Читать книгу Blutblume - Louise Boije af Gennäs - Страница 7
PROLOG
ОглавлениеDer Schmerz war unerträglich. Er hatte eine Farbe: Außen rot, innen weiß, und er hatte sich in seinem Kopf festgesetzt. Es war unmöglich zu sagen, ob sein Körper noch mit seinem Gehirn verbunden oder einzelne Gliedmaßen abgetrennt worden waren. Der Geruch von Blut – seinem eigenen – war überwältigend und ekelerregend. Er würgte, aber in seinem Magen gab es nichts mehr, was er hätte erbrechen können.
Er verlor immer wieder das Bewusstsein, die Stimmen um ihn herum verschwanden, kehrten zurück. Sie sprachen eine Sprache, die er verstand, aber die Wörter wollten keinen Sinn ergeben. Trotzdem war ihm klar, was sie wollten: Er sollte kapitulieren und etwas preisgeben. Was er unmöglich tun konnte.
»… Sara.«
Der Name seiner Tochter ließ ihn leicht den Kopf heben, ein Stöhnen entwich seiner Kehle. Sofort folgte der weiß glühende Schmerz: Ein kräftiger Schlag gegen den Schädel. Das Rote breitete sich immer weiter aus und bedeckte nach und nach den weißen Kern.
Die beiden Männer betrachteten ihn: die nagellosen Finger, den Mund, in dem nun kein einziger Zahn mehr war, die zugeschwollenen Augen, die vielen Schnitt- und Brandwunden. Unter dem Tisch, neben zwei Elektroden, lag seine zerbrochene Brille. Der nackte Körper ruhte in unnatürlicher Haltung auf dem Tisch, nicht wiederzuerkennen nach den vielen Stunden der Folter.
Sie wechselten einen kurzen Blick, einer von ihnen nickte kurz.
Das Geräusch von einem Handy, das ein Foto schoss.
Der Geruch von Benzin: streng, beißend.
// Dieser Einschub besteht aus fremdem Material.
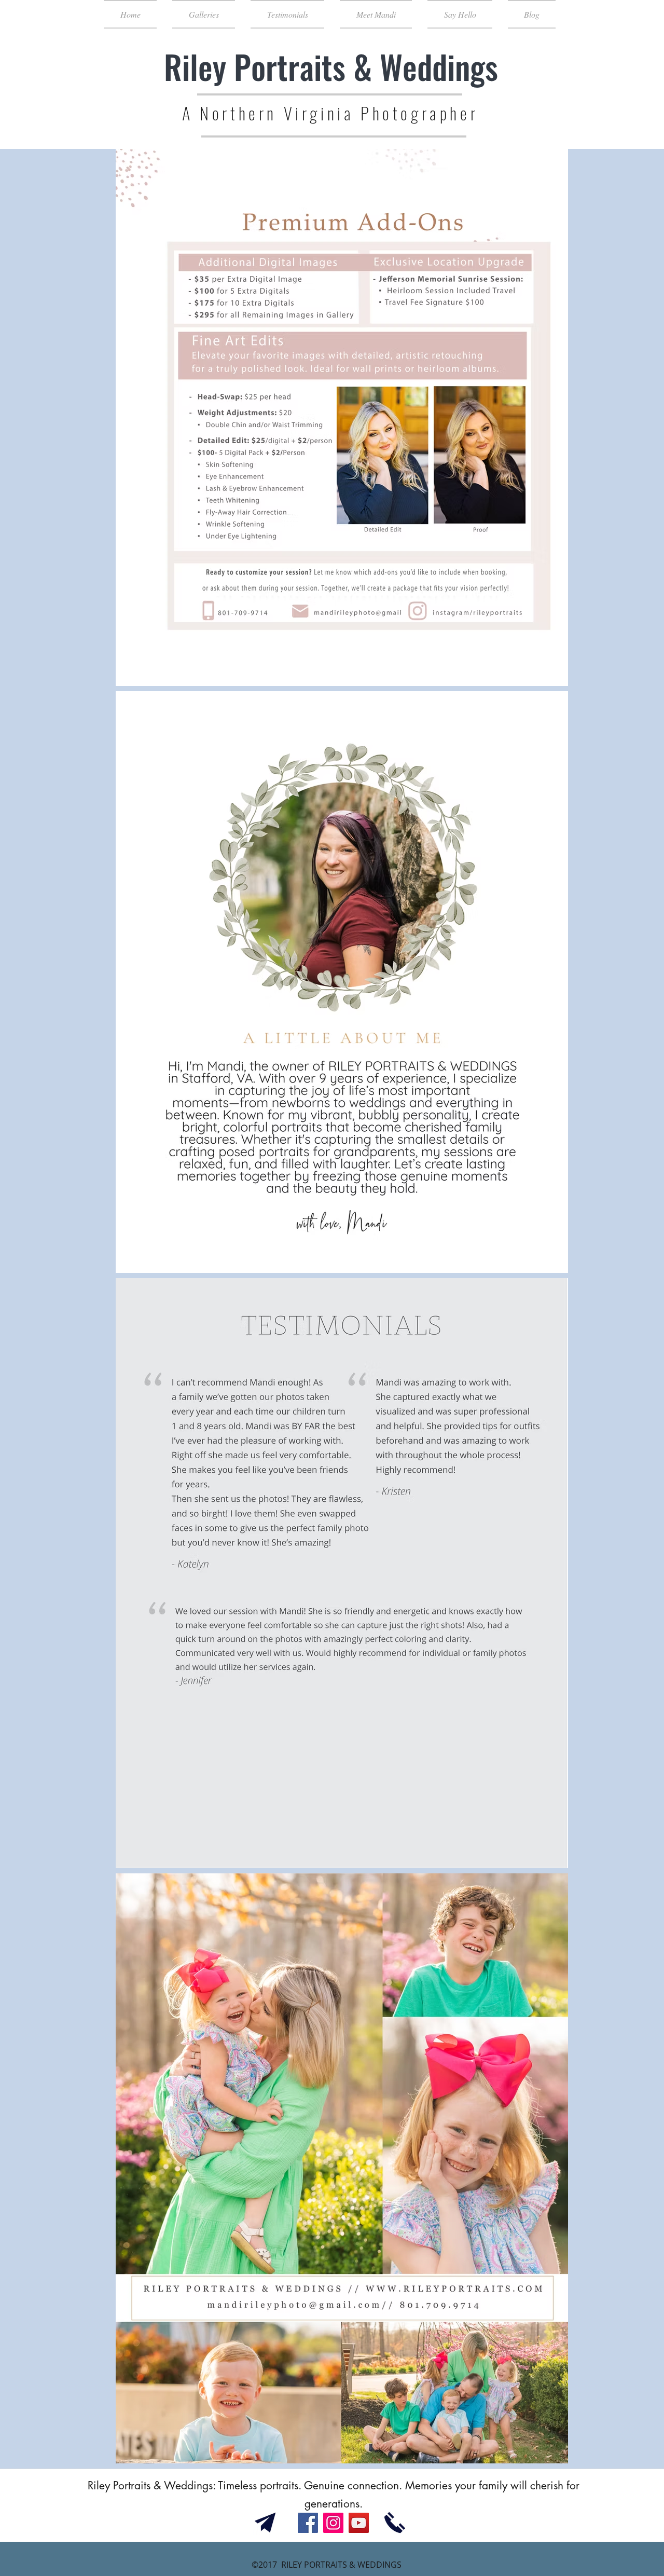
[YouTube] (359, 2523)
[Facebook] (308, 2523)
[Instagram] (333, 2523)
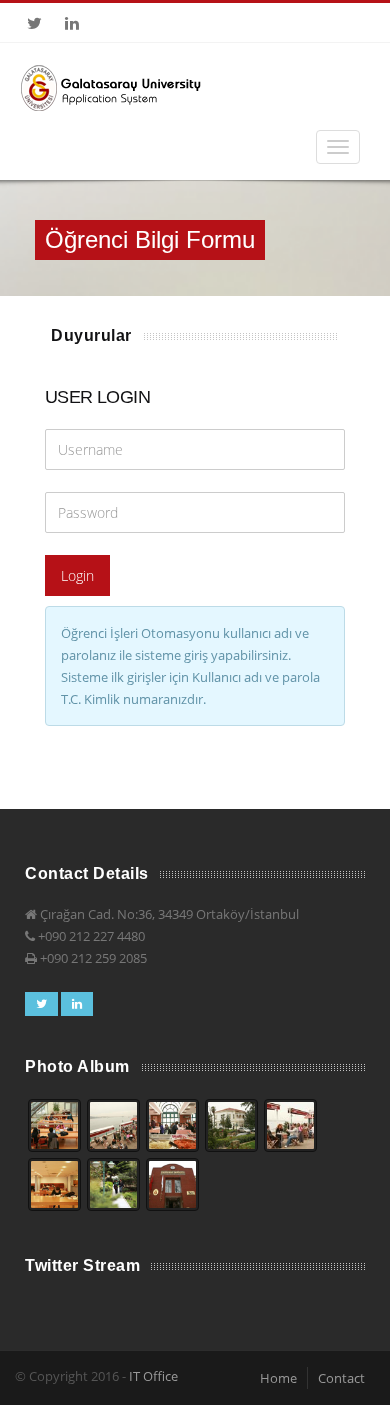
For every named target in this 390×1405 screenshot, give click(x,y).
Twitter (34, 23)
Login (77, 575)
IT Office (153, 1376)
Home (278, 1378)
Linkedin (72, 23)
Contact (341, 1378)
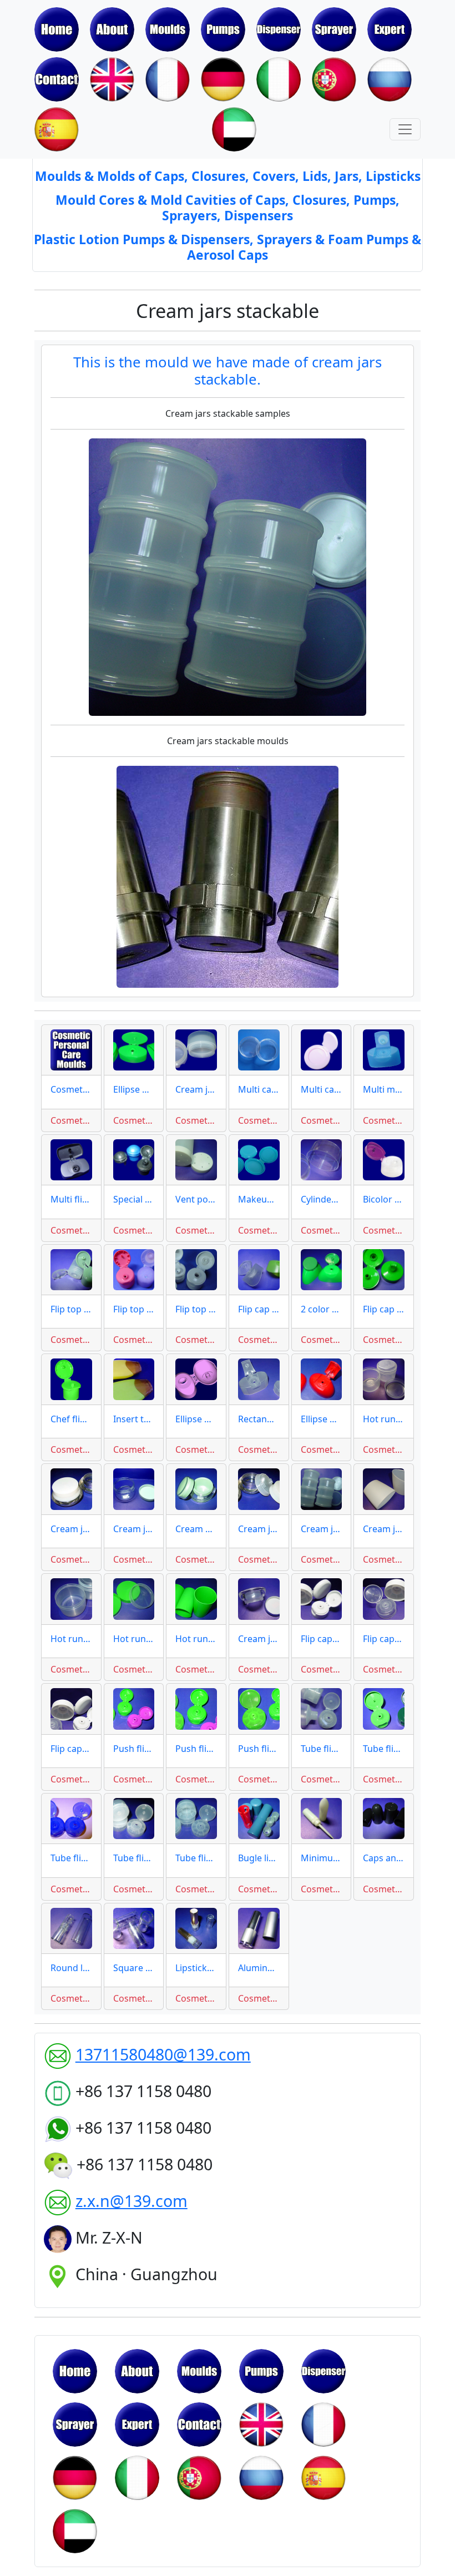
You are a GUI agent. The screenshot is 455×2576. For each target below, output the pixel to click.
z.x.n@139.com (131, 2200)
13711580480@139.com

Sein Gehirn wollte den Gedanken nicht verarbeiten, aber sein Körper reagierte trotzdem. Was sich noch in seinen Gedärmen befand, leerte sich auf den Tisch.
Heftiges Fluchen. Das Geräusch von leeren Blechkanistern, die draußen auf dem Hof auf das Pflaster schlugen. Dann Stille.
Bilder lösten sich in seinem Kopf ab.
Ein Ring.
Ein Siegel.
Ein Judaskuss.
»Leiste Widerstand.«
Dann die Familie: Elisabeths Hände; Saras Lächeln; Lina, die auf dem Pferd durch den Nebel eines sonnigen Herbstmorgens galoppiert.
Im nächsten Augenblick ein Blitz und eine Explosion, so heftig, dass sie alle Schmerzen, alles Leid und alle Farben, Gerüche und Gedanken auslöschte.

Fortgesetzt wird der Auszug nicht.